Isonomía: COVID-19 en escenario de la lucha política

Alberto Alonso Criollo

La toma de decisiones políticas está cargadas de incertidumbre, en la medida que lidian con escenarios complejos y diferenciados en donde no se puede satisfacer de modo inmediato, las expectativas de actores con intereses diversos y   hasta contrarios.  El ideal del proyecto político incluyente, se matiza necesariamente cuando se topa con el mundo de los actores con posiciones asimétricas e intereses encontrados en la sociedad.

Es extraordinariamente complejo atender los intereses de todos. Sin embargo, con sus restricciones la operación es más viable de lo que se cree, sobre todo en coyunturas determinadas.  Esencia del proyecto político de alto nivel, es la aspiración de bienestar de la sociedad en su conjunto.  Es la preocupación por el todo social en su integralidad, el signo distintivo de la visión del estadista.

La postura estratégica de la 4t reivindico desde su propuesta original la necesidad de procurar el desarrollo general del país en clave democrática, de respeto al estado de derecho con inclusión social. La preferencia por los pobres no ha sido producto exclusivo de una postura humanista sino de una visión en donde se tiene claro que las asimetrías y la pobreza extrema detienen el desarrollo del país.   No es una posición anclada en la ideología sino en análisis técnico.

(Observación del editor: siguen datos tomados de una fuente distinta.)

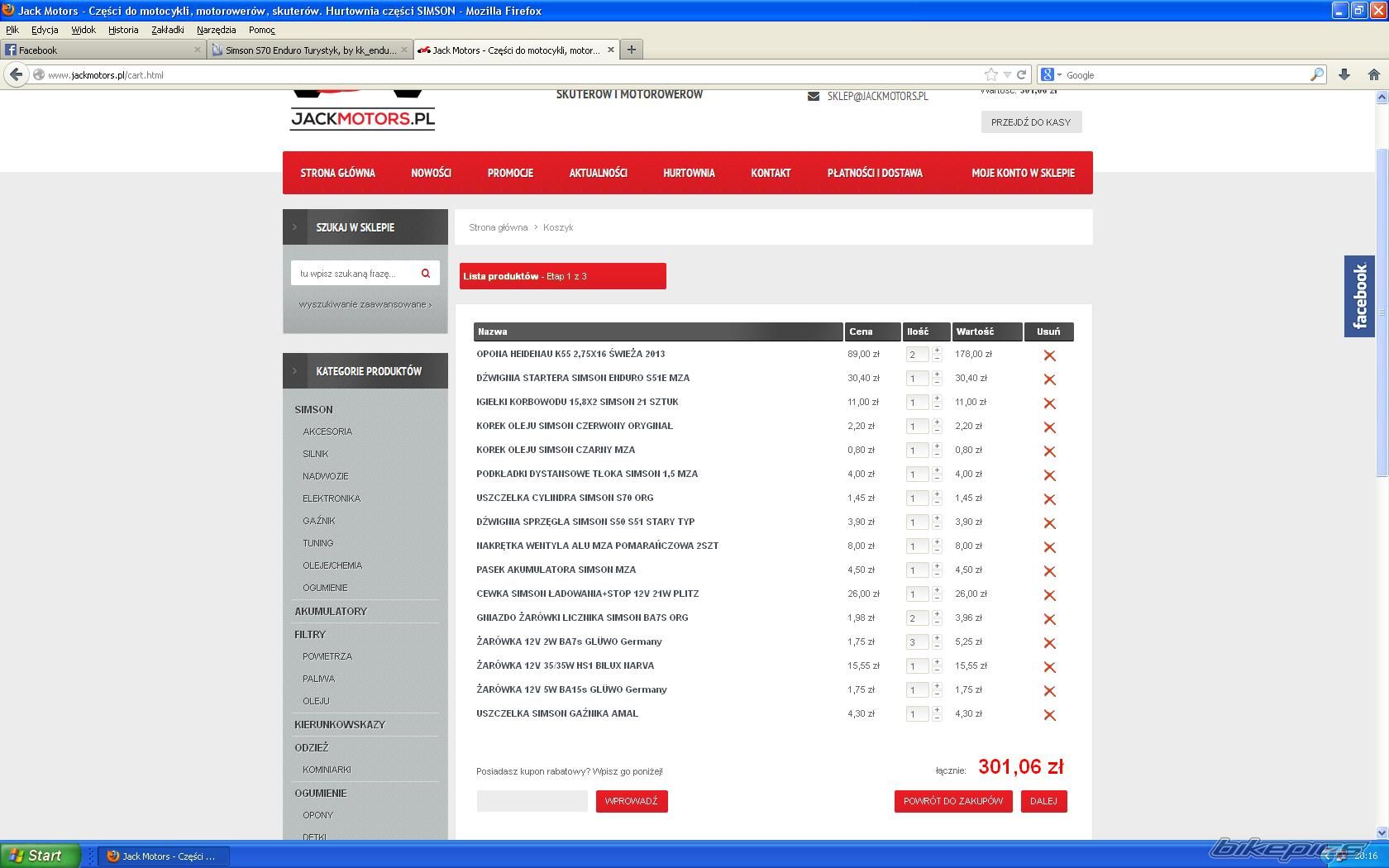Click the DALEJ button
The width and height of the screenshot is (1389, 868).
[1043, 801]
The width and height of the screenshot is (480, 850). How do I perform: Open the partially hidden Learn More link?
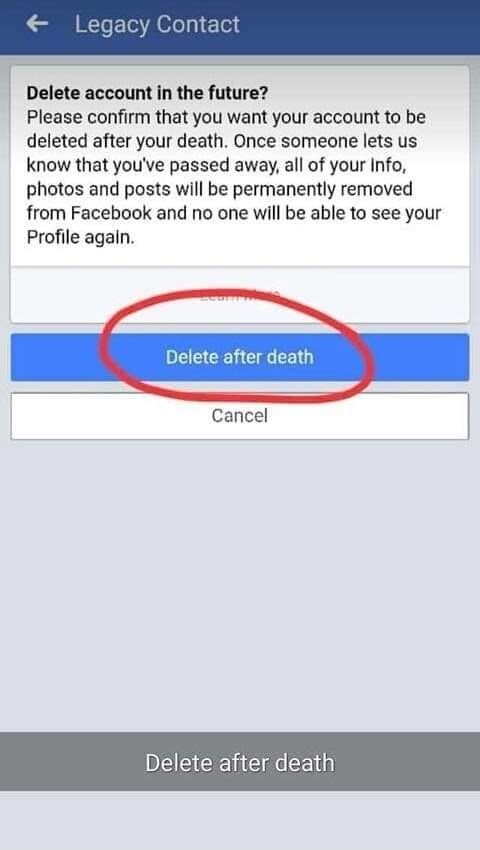pyautogui.click(x=240, y=296)
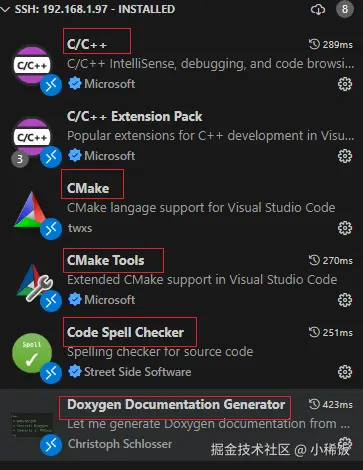The image size is (363, 470).
Task: Click the Doxygen extension thumbnail image
Action: click(x=32, y=425)
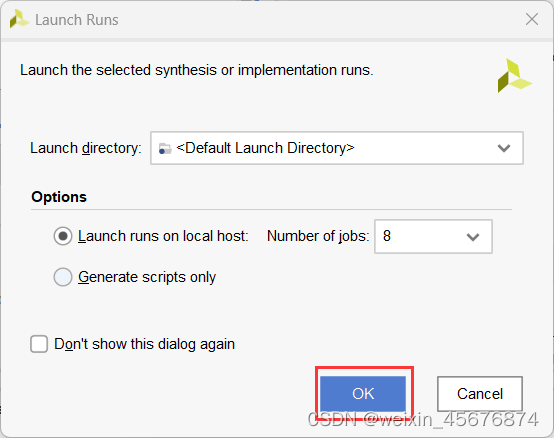Click the Launch directory label
This screenshot has height=438, width=554.
[86, 148]
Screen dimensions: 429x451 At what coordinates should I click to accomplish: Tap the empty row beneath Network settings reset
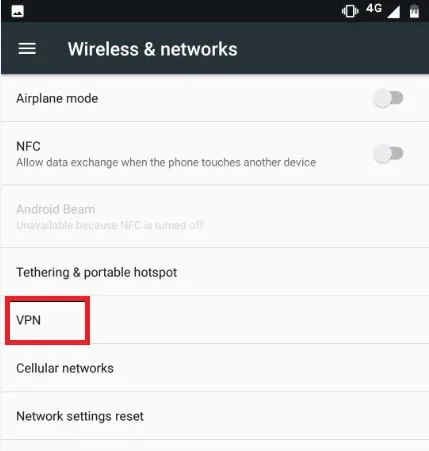pyautogui.click(x=214, y=446)
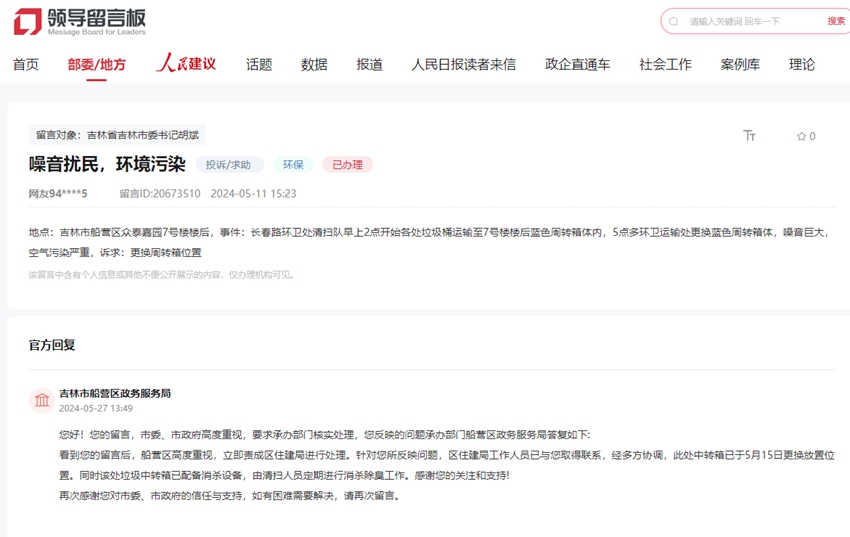Open the 人民建议 logo tab
Screen dimensions: 850x537
click(x=186, y=64)
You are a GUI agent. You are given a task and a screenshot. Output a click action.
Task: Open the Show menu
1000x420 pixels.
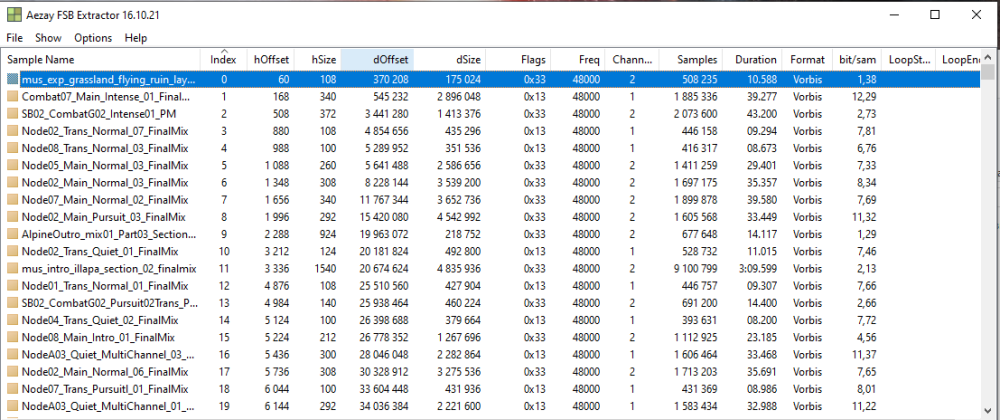[48, 38]
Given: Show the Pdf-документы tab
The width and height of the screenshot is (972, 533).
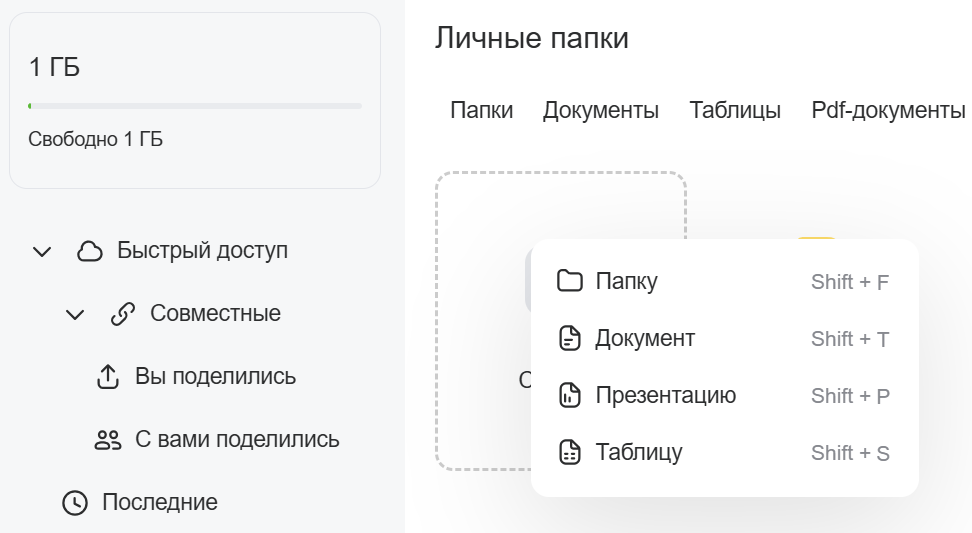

El debate  en torno a la pertinencia de las estrategias gubernamentales  para atender la emergencia sanitaria  y la crisis económica inherente, expresan la   lucha política en torno al poder político en el país.   El proyecto gubernamental ha elegido una estrategia gradualista que privilegia la integridad física de sus habitantes de tal manera  de mantener controlado los ritmos de la pandemia y ´la viabilidad material de su atención correspondiente.

En la contraparte hay  otras experiencias que han seguido  estrategias de mayor costo  en vidas humanas pero más corto en términos de la duración de la crisis económica.  Ésta parece ser una opción pragmática que se subordina a los intereses geopolíticos del gran capital en permanentes aspiraciones hegemónicas.  La otra es la opción autoritaria que solo es viable en sociedades con alto nivel de disciplina  social.  Sociedades distintas con estrategias distintas.

México ha tomado su opción  a sabiendas de que el daño económico puede ser grave e incluso catastrófico.  Puede diferirse de esta decisión estratégica  pero lo que no puede decirse es que no existe decisión o plan a seguir. La opción humanista de la estrategia presidencial  será evaluada positivamente si, como se espera,  consigue  resultados aceptables en  cuanto a   decesos  y el control de daños de las afectaciones económicas.  De modo contrario habrá dificultades.

Por lo pronto,  las cosas parecen bajo control gubernamental. Situación que prefigura  malas noticias para los detractores del Presidente.  Los contras de la oposición con sus excesos  críticos, exhiben sus mezquindades porque no entienden que sobre todo en este tipo de coyunturas, desear que le vaya mal al presidente equivale a desear que nos vaya mal a todos.  Y la gente sin duda que lo tiene presente y habrá de sancionarlo.